Open AccessPICKLE 2.0: A human protein-protein interaction meta-database employing data integration via genetic information ontology
Author(s) -
Aris Gioutlakis,
Maria I. Klapa,
Nicholas Κ. Moschonas
Publication year - 2017
Publication title -
plos one
Language(s) - English
Resource type - Journals
SCImago Journal Rank - 0.99
H-Index - 332
ISSN - 1932-6203
DOI - 10.1371/journal.pone.0186039
Subject(s) - uniprot , computer science , gene ontology , normalization (sociology) , data mining , human proteome project , ontology , computational biology , a priori and a posteriori , proteome , data integration , information retrieval , database , bioinformatics , proteomics , gene , biology , genetics , philosophy , gene expression , epistemology , sociology , anthropology
It has been acknowledged that source databases recording experimentally supported human protein-protein interactions (PPIs) exhibit limited overlap. Thus, the reconstruction of a comprehensive PPI network requires appropriate integration of multiple heterogeneous primary datasets, presenting the PPIs at various genetic reference levels. Existing PPI meta-databases perform integration via normalization; namely, PPIs are merged after converted to a certain target level. Hence, the node set of the integrated network depends each time on the number and type of the combined datasets. Moreover, the irreversible a priori normalization process hinders the identification of normalization artifacts in the integrated network, which originate from the nonlinearity characterizing the genetic information flow. PICKLE ( P rotein I ntera C tion K now L edgebas E ) 2.0 implements a new architecture for this recently introduced human PPI meta-database. Its main novel feature over the existing meta-databases is its approach to primary PPI dataset integration via genetic information ontology. Building upon the PICKLE principles of using the reviewed human complete proteome (RHCP) of UniProtKB/Swiss-Prot as the reference protein interactor set, and filtering out protein interactions with low probability of being direct based on the available evidence, PICKLE 2.0 first assembles the RHCP genetic information ontology network by connecting the corresponding genes, nucleotide sequences (mRNAs) and proteins (UniProt entries) and then integrates PPI datasets by superimposing them on the ontology network without any a priori transformations.

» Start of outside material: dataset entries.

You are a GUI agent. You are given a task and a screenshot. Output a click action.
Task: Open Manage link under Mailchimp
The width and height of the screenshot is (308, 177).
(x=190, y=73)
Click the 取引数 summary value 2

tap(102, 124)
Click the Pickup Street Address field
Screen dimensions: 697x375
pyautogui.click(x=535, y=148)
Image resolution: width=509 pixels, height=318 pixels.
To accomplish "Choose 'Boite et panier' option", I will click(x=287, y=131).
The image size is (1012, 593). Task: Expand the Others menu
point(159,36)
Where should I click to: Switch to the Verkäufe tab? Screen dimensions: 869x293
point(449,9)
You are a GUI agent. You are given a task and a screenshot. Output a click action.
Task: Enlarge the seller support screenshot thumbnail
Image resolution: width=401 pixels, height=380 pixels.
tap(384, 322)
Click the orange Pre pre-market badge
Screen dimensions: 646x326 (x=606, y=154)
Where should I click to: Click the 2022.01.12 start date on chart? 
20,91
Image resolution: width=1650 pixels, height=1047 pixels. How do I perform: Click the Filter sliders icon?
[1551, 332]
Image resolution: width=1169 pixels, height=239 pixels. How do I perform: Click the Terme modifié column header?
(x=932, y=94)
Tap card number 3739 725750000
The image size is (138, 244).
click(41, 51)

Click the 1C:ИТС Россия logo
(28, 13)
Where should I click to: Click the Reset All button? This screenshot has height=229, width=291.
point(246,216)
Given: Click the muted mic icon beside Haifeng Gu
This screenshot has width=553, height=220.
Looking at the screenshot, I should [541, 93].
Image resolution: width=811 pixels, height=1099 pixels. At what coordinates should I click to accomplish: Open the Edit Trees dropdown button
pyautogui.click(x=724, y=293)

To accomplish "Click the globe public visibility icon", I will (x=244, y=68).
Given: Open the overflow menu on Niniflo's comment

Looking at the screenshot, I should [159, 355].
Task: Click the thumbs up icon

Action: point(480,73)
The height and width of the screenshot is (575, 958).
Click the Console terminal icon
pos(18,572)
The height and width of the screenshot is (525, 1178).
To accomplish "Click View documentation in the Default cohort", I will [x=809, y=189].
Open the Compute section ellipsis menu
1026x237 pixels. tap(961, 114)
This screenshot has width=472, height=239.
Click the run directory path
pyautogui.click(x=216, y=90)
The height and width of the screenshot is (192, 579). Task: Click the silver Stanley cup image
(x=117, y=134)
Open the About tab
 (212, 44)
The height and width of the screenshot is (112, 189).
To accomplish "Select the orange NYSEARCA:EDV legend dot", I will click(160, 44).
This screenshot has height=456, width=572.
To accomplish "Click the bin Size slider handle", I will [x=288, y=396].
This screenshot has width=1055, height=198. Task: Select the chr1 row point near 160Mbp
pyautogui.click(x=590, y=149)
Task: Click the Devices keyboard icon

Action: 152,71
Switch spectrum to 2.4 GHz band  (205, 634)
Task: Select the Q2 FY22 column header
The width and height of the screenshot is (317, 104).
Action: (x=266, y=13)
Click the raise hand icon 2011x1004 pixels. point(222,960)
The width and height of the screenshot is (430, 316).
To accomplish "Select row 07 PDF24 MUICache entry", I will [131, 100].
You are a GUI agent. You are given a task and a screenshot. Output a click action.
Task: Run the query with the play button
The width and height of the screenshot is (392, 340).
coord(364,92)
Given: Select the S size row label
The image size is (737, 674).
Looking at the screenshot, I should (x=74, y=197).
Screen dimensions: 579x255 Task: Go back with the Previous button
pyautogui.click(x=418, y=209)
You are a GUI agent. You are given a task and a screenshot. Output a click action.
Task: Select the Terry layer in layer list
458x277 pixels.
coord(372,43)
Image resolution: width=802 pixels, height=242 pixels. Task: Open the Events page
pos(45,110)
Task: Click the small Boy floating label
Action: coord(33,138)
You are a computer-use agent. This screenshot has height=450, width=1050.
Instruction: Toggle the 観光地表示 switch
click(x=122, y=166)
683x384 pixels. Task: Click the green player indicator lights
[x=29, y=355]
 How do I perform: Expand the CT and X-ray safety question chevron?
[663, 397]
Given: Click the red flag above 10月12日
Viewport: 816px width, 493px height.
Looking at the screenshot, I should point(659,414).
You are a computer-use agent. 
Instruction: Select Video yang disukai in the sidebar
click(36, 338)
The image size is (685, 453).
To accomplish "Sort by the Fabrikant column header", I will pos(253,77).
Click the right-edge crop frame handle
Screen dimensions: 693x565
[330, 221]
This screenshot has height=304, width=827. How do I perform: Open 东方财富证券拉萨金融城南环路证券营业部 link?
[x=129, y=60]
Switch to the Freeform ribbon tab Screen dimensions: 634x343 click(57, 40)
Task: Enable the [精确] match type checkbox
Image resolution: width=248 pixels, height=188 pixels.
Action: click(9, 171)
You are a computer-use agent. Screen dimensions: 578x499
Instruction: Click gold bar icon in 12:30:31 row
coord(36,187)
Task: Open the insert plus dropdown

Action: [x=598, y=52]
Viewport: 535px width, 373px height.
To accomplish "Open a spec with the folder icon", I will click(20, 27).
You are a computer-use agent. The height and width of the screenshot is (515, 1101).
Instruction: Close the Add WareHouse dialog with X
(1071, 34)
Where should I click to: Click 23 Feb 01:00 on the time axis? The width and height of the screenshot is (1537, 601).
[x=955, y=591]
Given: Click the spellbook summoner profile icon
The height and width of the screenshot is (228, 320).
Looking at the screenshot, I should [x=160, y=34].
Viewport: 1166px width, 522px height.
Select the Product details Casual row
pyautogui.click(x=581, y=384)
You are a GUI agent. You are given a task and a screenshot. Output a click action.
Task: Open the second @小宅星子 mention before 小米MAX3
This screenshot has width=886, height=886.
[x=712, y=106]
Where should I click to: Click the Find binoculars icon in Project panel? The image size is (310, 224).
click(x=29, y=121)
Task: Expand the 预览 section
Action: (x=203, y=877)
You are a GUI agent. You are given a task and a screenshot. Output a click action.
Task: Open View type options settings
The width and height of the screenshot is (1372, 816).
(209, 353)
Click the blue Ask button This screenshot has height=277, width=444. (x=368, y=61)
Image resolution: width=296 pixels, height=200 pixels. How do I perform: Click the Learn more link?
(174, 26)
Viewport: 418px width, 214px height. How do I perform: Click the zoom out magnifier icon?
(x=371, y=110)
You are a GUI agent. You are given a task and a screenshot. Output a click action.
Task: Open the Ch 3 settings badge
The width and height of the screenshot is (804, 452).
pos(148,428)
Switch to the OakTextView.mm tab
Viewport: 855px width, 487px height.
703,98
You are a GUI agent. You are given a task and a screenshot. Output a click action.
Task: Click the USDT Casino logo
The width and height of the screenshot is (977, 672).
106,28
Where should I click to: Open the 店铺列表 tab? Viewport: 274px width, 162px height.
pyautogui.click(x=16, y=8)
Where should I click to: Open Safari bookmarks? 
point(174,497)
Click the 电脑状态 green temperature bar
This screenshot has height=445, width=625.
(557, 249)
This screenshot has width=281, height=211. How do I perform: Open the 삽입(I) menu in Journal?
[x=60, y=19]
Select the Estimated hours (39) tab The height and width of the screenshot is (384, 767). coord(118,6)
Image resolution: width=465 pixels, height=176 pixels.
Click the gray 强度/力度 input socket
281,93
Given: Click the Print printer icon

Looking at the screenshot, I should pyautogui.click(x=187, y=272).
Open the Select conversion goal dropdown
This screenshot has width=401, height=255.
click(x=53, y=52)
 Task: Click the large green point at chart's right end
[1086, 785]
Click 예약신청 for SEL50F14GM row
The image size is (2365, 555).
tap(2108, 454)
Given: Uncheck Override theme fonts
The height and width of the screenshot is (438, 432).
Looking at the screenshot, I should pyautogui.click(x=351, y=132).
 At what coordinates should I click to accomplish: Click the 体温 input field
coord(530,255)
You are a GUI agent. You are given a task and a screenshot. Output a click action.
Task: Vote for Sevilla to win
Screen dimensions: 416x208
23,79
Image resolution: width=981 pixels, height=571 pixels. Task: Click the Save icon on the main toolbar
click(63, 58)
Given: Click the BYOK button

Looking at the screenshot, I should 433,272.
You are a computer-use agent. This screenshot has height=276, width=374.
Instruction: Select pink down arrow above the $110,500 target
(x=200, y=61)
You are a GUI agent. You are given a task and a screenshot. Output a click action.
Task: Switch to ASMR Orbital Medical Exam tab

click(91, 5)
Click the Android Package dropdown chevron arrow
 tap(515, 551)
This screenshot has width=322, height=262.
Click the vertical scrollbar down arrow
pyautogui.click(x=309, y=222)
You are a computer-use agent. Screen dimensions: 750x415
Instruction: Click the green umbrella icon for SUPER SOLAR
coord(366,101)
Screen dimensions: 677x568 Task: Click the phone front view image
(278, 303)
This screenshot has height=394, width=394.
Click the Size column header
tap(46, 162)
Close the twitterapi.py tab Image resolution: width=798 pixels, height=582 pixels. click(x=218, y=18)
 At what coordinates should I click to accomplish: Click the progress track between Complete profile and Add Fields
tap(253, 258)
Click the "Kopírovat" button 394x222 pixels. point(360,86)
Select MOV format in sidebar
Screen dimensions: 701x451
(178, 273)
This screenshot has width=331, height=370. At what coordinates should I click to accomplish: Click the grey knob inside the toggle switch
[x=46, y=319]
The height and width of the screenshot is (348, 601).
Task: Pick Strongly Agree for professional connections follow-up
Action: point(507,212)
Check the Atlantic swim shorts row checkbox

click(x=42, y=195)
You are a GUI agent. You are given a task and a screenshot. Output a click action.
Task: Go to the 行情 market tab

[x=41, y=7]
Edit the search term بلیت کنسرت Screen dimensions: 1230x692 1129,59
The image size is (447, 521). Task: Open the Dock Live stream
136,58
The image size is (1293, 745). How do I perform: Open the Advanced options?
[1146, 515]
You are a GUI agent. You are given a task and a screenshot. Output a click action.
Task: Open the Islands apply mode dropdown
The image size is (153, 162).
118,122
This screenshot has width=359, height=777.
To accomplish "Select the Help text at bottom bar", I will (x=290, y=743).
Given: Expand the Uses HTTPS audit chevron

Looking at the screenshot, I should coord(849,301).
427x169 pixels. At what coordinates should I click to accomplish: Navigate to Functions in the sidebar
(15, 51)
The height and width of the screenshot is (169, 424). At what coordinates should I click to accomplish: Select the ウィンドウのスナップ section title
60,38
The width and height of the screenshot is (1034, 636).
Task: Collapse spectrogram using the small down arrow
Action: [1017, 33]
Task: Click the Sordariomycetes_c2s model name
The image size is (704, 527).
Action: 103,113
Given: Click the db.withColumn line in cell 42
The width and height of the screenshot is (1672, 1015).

Importantly, this process allows the resulting heterogeneous integrated network to be reversibly normalized to any level of genetic reference without loss of the original information, the latter being used for identification of normalization biases, and enables the appraisal of potential false positive interactions through PPI source database cross-checking. The PICKLE web-based interface ( www.pickle.gr ) allows for the simultaneous query of multiple entities and provides integrated human PPI networks at either the protein (UniProt) or the gene level, at three PPI filtering modes.